Traders in swaps markets are currently pricing in a 47 per cent chance that the Fed will opt for a bumper cut in a bid to prevent high rates from damaging the economy.
On Thursday, they had priced in just a 15 per cent chance.
Mark Dowding, chief investment officer at RBC BlueBay Asset Management, said a half-point cut was now “very much in play” after having been “almost entirely priced out” at one point on Thursday.
Markets still ascribe a 53 per cent probability to a smaller quarter-point cut, but the likelihood of such a move is down significantly from Thursday.
On Thursday evening, the Financial Times and the Wall Street Journal reported that the Fed faces a close call on whether to go with a half-point or quarter-point cut.
Former New York Fed president Bill Dudley said on Friday that he saw a “strong case” for a half-percentage point cut next week, emphasising the restrictive impact on growth of the current rate of 5.25 per cent to 5.5 per cent, a 23-year-high.
The Fed typically moves in quarter-point increments, but a 0.5 percentage point cut could serve as a pre-emptive measure if officials feel the economy is at risk of slowing too quickly.

RECORD SET ▸

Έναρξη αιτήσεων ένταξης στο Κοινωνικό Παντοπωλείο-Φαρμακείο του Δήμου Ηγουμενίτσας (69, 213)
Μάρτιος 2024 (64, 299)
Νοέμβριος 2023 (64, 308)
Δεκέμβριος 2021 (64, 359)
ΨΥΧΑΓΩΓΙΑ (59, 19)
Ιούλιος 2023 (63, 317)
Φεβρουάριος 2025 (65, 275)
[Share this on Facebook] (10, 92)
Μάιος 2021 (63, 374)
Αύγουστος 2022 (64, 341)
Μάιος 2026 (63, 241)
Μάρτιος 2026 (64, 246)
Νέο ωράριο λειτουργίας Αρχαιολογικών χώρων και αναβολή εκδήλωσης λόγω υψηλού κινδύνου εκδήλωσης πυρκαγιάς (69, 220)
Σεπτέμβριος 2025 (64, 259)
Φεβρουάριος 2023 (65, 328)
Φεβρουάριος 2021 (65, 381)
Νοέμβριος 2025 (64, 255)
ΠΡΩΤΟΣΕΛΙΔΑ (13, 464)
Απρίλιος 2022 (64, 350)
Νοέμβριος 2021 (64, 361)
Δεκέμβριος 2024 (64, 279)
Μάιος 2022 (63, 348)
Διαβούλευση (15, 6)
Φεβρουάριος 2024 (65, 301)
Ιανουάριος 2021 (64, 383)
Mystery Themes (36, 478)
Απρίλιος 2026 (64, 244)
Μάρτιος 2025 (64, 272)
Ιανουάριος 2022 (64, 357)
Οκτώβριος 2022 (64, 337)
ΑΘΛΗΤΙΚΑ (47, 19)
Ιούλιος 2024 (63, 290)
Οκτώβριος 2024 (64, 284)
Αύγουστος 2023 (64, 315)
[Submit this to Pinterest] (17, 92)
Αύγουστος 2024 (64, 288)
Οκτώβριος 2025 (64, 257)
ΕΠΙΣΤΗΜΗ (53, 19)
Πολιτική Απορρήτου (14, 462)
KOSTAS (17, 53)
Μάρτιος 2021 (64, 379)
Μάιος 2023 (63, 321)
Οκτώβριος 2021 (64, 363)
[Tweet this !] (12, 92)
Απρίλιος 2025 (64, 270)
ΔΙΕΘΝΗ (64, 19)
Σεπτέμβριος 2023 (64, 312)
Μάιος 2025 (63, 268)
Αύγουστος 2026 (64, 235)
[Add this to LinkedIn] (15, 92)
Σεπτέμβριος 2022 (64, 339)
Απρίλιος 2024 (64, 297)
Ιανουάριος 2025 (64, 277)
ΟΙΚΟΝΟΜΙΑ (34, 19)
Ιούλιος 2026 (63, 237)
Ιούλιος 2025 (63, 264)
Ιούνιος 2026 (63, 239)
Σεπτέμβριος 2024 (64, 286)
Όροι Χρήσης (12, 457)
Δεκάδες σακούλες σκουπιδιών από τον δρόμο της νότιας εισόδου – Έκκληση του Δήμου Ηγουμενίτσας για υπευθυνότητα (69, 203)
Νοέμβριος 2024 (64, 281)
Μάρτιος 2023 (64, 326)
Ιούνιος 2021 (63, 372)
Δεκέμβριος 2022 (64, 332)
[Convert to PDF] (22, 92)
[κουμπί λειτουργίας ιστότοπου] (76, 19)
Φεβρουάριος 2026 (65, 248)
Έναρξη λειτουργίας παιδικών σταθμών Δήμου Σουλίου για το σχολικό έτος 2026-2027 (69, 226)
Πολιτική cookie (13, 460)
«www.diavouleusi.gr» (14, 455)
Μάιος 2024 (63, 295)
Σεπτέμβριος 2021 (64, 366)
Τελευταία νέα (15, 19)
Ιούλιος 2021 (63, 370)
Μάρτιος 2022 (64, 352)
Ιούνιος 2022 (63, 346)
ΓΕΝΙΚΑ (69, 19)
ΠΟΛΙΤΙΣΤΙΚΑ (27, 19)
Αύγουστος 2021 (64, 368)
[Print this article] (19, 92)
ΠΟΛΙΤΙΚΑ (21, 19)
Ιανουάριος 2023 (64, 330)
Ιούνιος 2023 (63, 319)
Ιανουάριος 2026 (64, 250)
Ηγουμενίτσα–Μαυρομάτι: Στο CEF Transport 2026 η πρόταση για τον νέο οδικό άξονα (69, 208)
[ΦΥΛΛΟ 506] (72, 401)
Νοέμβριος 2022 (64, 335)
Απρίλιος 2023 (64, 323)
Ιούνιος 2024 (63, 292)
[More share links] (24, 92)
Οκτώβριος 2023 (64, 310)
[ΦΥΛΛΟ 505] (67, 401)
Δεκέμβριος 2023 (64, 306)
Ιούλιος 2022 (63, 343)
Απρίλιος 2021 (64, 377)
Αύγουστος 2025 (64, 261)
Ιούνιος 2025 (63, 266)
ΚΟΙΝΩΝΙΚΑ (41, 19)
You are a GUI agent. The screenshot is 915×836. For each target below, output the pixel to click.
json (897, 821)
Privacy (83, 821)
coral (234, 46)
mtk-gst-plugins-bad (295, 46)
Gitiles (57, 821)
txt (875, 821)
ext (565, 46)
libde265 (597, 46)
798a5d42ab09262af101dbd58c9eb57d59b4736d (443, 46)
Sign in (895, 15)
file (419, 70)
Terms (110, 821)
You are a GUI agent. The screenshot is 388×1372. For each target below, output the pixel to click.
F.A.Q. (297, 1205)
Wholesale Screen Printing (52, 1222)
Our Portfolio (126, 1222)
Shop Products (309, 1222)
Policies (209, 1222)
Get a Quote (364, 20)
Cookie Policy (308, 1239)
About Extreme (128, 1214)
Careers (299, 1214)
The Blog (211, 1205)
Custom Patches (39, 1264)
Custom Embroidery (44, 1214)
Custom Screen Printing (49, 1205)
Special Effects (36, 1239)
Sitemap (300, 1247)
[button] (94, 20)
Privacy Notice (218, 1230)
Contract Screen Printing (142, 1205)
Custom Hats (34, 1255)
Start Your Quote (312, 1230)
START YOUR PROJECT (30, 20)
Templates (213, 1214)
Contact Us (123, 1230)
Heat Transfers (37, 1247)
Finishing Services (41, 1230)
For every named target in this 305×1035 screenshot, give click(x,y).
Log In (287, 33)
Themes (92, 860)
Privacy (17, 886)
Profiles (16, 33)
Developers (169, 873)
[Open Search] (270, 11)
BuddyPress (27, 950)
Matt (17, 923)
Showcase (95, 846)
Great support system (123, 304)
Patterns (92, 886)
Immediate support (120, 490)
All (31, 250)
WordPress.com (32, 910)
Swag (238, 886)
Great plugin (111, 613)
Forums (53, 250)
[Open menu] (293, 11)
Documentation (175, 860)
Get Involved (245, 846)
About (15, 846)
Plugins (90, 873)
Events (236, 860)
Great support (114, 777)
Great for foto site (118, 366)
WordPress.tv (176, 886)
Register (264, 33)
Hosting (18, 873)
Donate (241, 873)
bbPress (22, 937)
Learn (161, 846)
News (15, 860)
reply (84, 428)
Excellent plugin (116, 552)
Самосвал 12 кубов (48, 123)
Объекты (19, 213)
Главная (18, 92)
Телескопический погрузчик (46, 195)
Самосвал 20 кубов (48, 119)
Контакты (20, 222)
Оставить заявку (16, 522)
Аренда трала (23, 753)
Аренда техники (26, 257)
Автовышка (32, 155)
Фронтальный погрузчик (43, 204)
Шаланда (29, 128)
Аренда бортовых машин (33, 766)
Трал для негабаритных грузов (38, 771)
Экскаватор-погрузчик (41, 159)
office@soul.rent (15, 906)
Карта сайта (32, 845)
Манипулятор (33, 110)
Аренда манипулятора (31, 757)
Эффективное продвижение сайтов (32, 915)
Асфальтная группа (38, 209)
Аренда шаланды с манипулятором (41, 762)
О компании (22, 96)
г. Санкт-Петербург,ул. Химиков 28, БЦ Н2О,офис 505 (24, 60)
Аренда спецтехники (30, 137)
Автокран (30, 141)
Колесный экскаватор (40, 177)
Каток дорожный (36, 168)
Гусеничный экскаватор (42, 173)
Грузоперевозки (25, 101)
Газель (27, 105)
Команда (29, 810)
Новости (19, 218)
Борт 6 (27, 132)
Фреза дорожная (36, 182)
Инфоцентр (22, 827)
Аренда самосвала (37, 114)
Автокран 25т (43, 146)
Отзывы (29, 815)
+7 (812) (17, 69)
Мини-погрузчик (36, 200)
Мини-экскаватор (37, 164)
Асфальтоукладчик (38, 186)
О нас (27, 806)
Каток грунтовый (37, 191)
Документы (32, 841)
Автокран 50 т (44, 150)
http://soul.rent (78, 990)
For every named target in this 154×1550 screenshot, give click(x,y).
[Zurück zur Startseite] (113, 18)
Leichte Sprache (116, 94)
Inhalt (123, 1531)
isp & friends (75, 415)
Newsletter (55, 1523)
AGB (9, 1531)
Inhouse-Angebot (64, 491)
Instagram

EXERCISE SET ▸
1. According to the Fed rate-cut passage, what chance of a half-point cut had traders priced in on Thursday?
2. From the Fed rate-cut passage, extract everything from "On Thursday, they" down to "significantly from Thursday.".
The rows are separate from the Fed rate-cut passage.

EXPECTED RESULTS ▸
1. A 15 per cent chance.

2.
On Thursday, they had priced in just a 15 per cent chance.
Mark Dowding, chief investment officer at RBC BlueBay Asset Management, said a half-point cut was now “very much in play” after having been “almost entirely priced out” at one point on Thursday.
Markets still ascribe a 53 per cent probability to a smaller quarter-point cut, but the likelihood of such a move is down significantly from Thursday.